The 2016 U.S. presidential election campaign may set a record for the number of news stories and opinion pieces based on the results of opinion polls. In the first four weeks of the year alone, polling organizations issued an average of seven a day — grist for the mill of the 24-hour news cycle.
“In this highly charged election, it’s no surprise that the news media see every poll like an addict sees a new fix,” two respected political scientists, Norman Ornstein and Alan Abramowitz, wrote in a recent essay in the New York Times under the headline “Stop the Polling Insanity.” According to the pair, many of the polls and their resulting coverage have been “cringeworthy.”
That harsh assessment comes amid what some public opinion researchers see as a crisis in the polling industry, not only in the United States but also in other developed countries. In the past few years, long-established polling institutions suffered spectacular failures in predicting the winners of elections or referendums in Britain, Israel, Greece and Scotland.
In 2012, Mitt Romney was so confident he would triumph over Barack Obama that he ordered elaborate victory celebrations. His confidence was based on internal Republican party polls and surveys from outside companies, including Gallup, one of the oldest and most respected U.S. polling companies. Last October, Gallup announced it would stay away from “horse-race polling” on who is ahead in the 2016 cycle. It will instead focus on what voters think of the candidates’ policies.
Although media critics and political scientists bemoan the prevalence of shallow horse-race stories, there is no sign that editors and pollsters are reining them in. There is no sign either that polls will be more accurate or less confusing.
Take the polls in mid-May that probed the presidential prospects of Donald Trump and Hillary Clinton. The first survey was issued by Fox News and showed Trump leading Clinton for the first time, by three points. This was an unexpected showing and prompted a flood of headlines. In the same week, Rasmussen Reports and ABC News/Washington Post polls also saw Trump ahead, by five and two points, respectively.

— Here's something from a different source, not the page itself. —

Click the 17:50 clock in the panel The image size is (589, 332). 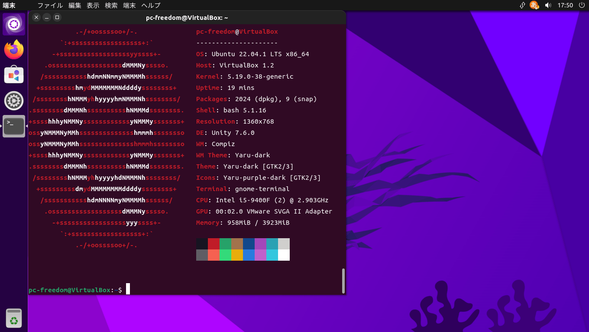[x=565, y=5]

Joint polls by NBC News/Wall Street Journal and CBS News/New York Times, however, put Clinton in the lead by three and six points, respectively. RealClearPolitics, an outfit that regularly averages the five most recent polls, concluded that the Republican candidate leads his Democratic rival by 0.2 percent.
Such numbers, more than five months ahead of the elections, bring to mind a jocular remark by Arthur Lupia, a former head of the American National Election Survey, that horse-race polls should carry a label: “For entertainment purposes only.”
What accounts for wide disparities in poll results and for wrong calls on important elections? There are a number of explanations, but the problem really starts with the key question pollsters tend to ask: “Who would you vote for if the elections were held tomorrow?” The answers might produce an accurate snapshot in time but are of little use as a forecast. Between “tomorrow” and Nov. 8 any number of things, from a terrorist attack to stock market gyrations, could change the respondent’s mind.
Pollsters point to two trends that have made accurate surveys more difficult and explain wrong calls. One is the explosive growth of cell phones and the other a sharp drop in the number of people willing to answer survey questions. The response rate, to use the technical term, dropped from 90 percent in the civic-minded 1930s to eight percent in 2014, and even that small number is shrinking.
There is consensus that the best way to yield accurate polls is through live telephone interviews. That has become difficult and expensive. When most Americans had land lines, polling companies made automated “robocalls” to random numbers. They cannot do this with cell phones because autodialing is banned by law. Yet, more than 40 percent of the population now uses only cell phones, up from six percent a decade ago.
Reaching cell phone users by dialing their numbers manually is so expensive and time-consuming that few companies can afford it. To give you an idea of the scale of the task: “To complete a 1,000-person survey, it’s not unusual to have to dial more than 20,000 numbers,” according to Cliff Zukin, a former president of the American Association for Public Opinion Research.
There are around 225 million Americans eligible to vote and to select 1,000 — a typical sample – who are representative of the whole is difficult at the best of times, almost impossible if those polled are landline users who tend to be older, more affluent and more conservative. Minorities, young people and the less affluent make up a large proportion of cell phone-only users.
The alternative to traditional method is Internet polling, a subject of lively debate among experts. Online surveys often produce sharply different results from telephone polls. “We simply have not yet figured out how to draw a representative sample of Internet users,” Zulkin says.